Secretaria de Educação de São Paulo admite, após documento interno ‘vazar’, que existe projeto-piloto para usar plataformas digitais na revisão e na atualização de slides exibidos nas aulas. Entenda quais os benefícios e riscos envolvidos na estratégia.
A Secretaria de Educação do Estado de São Paulo prevê usar uma plataforma de inteligência artificial (IA) para formular e atualizar os slides mostrados pelos docentes nas aulas do ensino fundamental II e do ensino médio.
➡️Segundo o órgão, é um “projeto-piloto” que não vai elaborar o conteúdo “do zero”: partirá do que já foi escrito por professores curriculistas (especialistas na formulação de materiais) para “inserir novas atividades, exemplos de aplicação prática do conhecimento e informações adicionais que enriqueçam as explicações de conceitos-chave de cada aula”.
❓Até a mais recente atualização desta reportagem, a Secretaria de Educação de São Paulo não havia confirmado qual será o tipo de ferramenta empregada – não sabemos, portanto, se o governo adotará uma plataforma formulada especificamente para o uso educativo ou se escolherá algo mais generalista, semelhante à versão 3.5 do ChatGPT. Nesta sexta-feira (19), o Ministério Público cobrou explicações do governo paulista e um maior detalhamento do projeto.
O g1 conversou com docentes da educação básica e do ensino superior, pesquisadores, autores de materiais didáticos e especialistas em tecnologia para debater:
quais os riscos de os materiais apresentarem erros ou limitarem a dinâmica das aulas;
de que forma os professores serão impactados pela mudança (terão mais trabalho ou economizarão tempo?);
que vantagens e desvantagens existem na adoção de IA na preparação dos slides;
quais cuidados são essenciais para que não haja prejuízo aos alunos.
Não é a primeira vez que o governo de São Paulo apresenta um projeto de uso da tecnologia na educação e gera discussão entre docentes e pesquisadores. Há oito meses, o governador Tarcísio de Freitas havia tentado abrir mão dos livros impressos e substituí-los somente por materiais didáticos digitais nas salas de aula – o plano foi cancelado após sofrer críticas de especialistas.
Antes de entender, mais abaixo, as possíveis consequências do uso de IA na formulação dos slides, veja o que já se sabe sobre o projeto do governo paulista:
A ferramenta adotada deve formular a primeira versão da “modernização da aula”, com cerca de 18 slides. Tomará como base os temas pré-definidos pela secretaria estadual e as referências passadas pelo órgão.
Um profissional contratado analisará esse conteúdo e fará as adaptações pedagógicas e correções necessárias.
Um time interno da secretaria fará uma revisão do material e poderá, se necessário, enviá-lo de volta para o profissional da etapa anterior.
Os recursos didáticos (como mapas e imagens) serão colocados nas apresentações.
As aulas serão validadas.
Cada profissional “revisor” terá dois dias úteis para entregar três aulas.
🔴Inovação ou atitude precipitada?

= = = = = = =

* _Trabalho solicitado_
Escreva a continuação da reportagem sobre o uso de IA nos slides das aulas em São Paulo, começando logo depois do intertítulo “Inovação ou atitude precipitada?”.

[Dados coletados]

= = = = = = =

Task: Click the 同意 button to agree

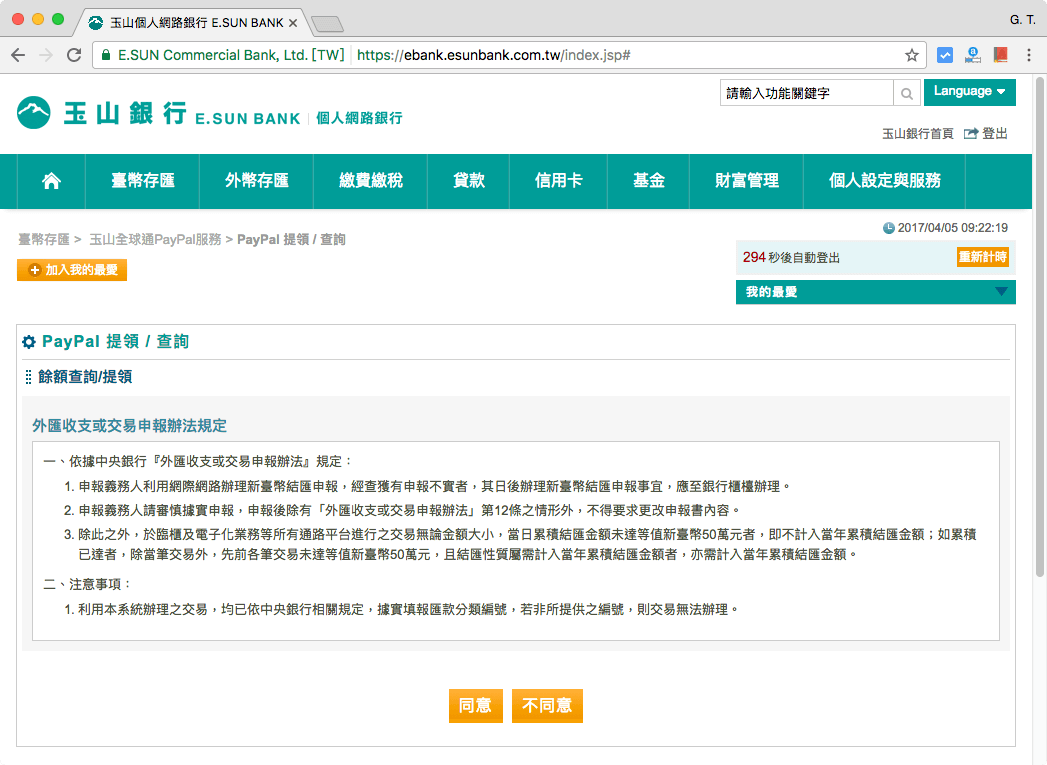Action: [476, 705]
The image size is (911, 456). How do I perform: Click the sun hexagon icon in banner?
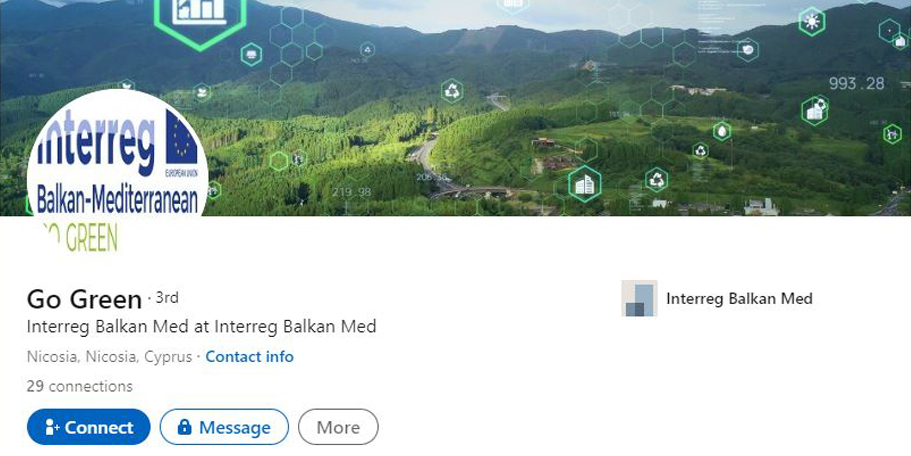point(812,22)
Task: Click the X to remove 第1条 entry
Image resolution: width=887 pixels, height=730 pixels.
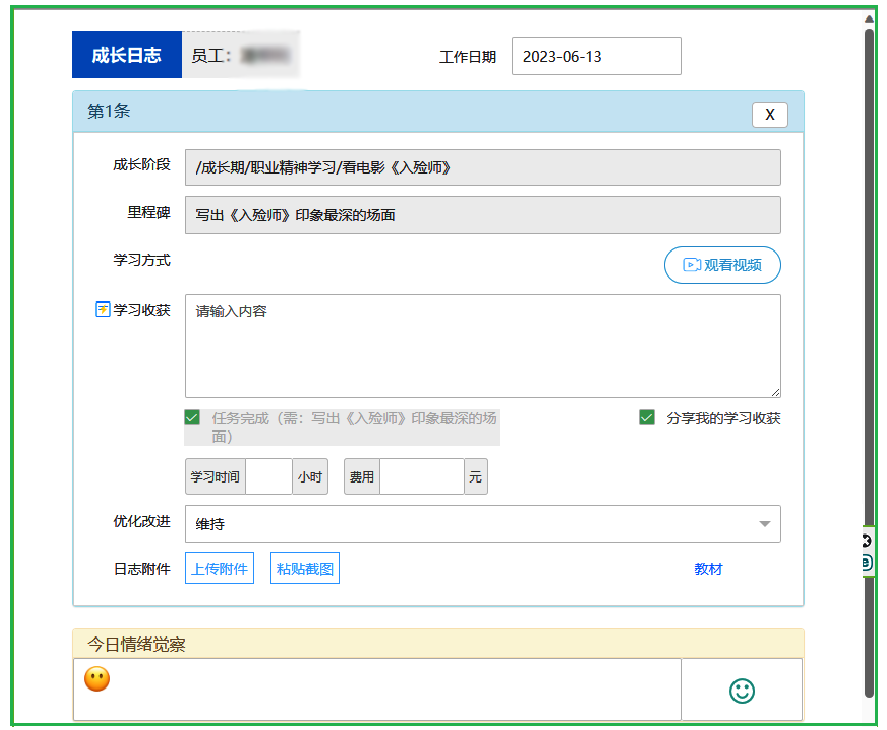Action: click(769, 115)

= = = = = = =

* _Resultado do exercício_
Beatriz Alqueres, gerente-executiva no Instituto Ayrton Senna, acredita que usar a ferramenta de inteligência artificial na revisão dos slides será “formalizar algo que já está acontecendo”.
“Todos nós já estamos usando o ChatGPT, por exemplo, para agilizar nossos trabalhos ou fazer pesquisas rápidas. A absorção disso é um ‘foguete’; muito orgânica e fácil. Pode parecer [um ponto de vista] romantizado, mas a IA tem um potencial enorme. Se vamos conseguir explorar adequadamente isso, aí já é incerto.”
Esta perspectiva de defender a “modernização” também é defendida por Lucas Rodrigues, mestre em data science pela Universidade de Paris e CEO do Clipping, startup de educação especializada em inteligência artificial.
“O governo, ao adotar essa medida, traz uma inovação e começa já a se preparar para o futuro que está vindo. E é uma linguagem que os próprios alunos também vão adotar”, diz.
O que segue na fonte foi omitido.